La rivoluzione delle Confessioni
Autobiografia dell’anima, il più celebre dei testi agostiniani è un viaggio dentro l’uomo e nell’incontro che libera con la Grazia
Pasquale Cormio
Un anno prima della morte, nel 429, il vescovo Agostino scrive all’amico Dario, governatore dell’Africa, inviandogli i libri delle Confessioni, e spiega come si deve intendere il racconto autobiografico: «In essi considerami e osserva che cosa sono stato in me stesso, per me stesso e se vi troverai qualcosa che ti piacerà di me, lodane con me non me stesso, ma Colui che ho voluto venga lodato nei miei riguardi» (ep. 231,6).
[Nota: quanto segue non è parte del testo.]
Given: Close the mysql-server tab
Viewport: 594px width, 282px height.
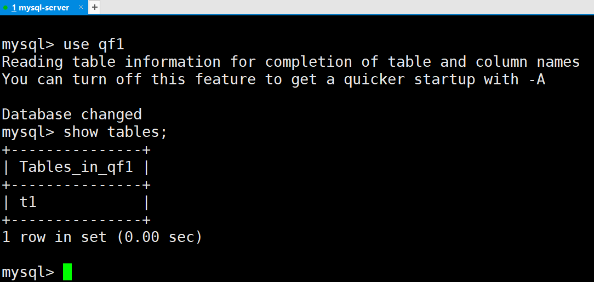Looking at the screenshot, I should (82, 8).
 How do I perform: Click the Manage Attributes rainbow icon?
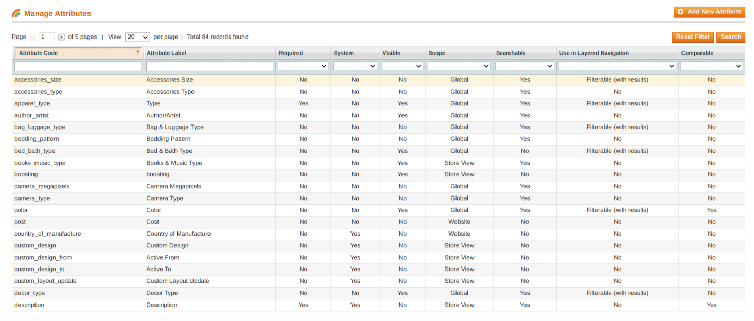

Accingendosi a comporre le Confessiones, nel 397, Agostino, già da due anni vescovo coadiutore di Valerio a Ippona, non intende presentare un resoconto dettagliato delle vicende che lo riguardano, dall’infanzia sino alla tarda estate del 387, quando il racconto si interrompe con la morte della madre Monica a Ostia Tiberina. L’autore indulge poco sui dati storici, dal momento che la sua preoccupazione è quella di inserire il corso degli avvenimenti in una lettura teologica: al centro della narrazione non vi è propriamente Agostino, ma Dio, che merita di ricevere la lode dell’uomo liberato dal peccato e rinnovato dalla grazia.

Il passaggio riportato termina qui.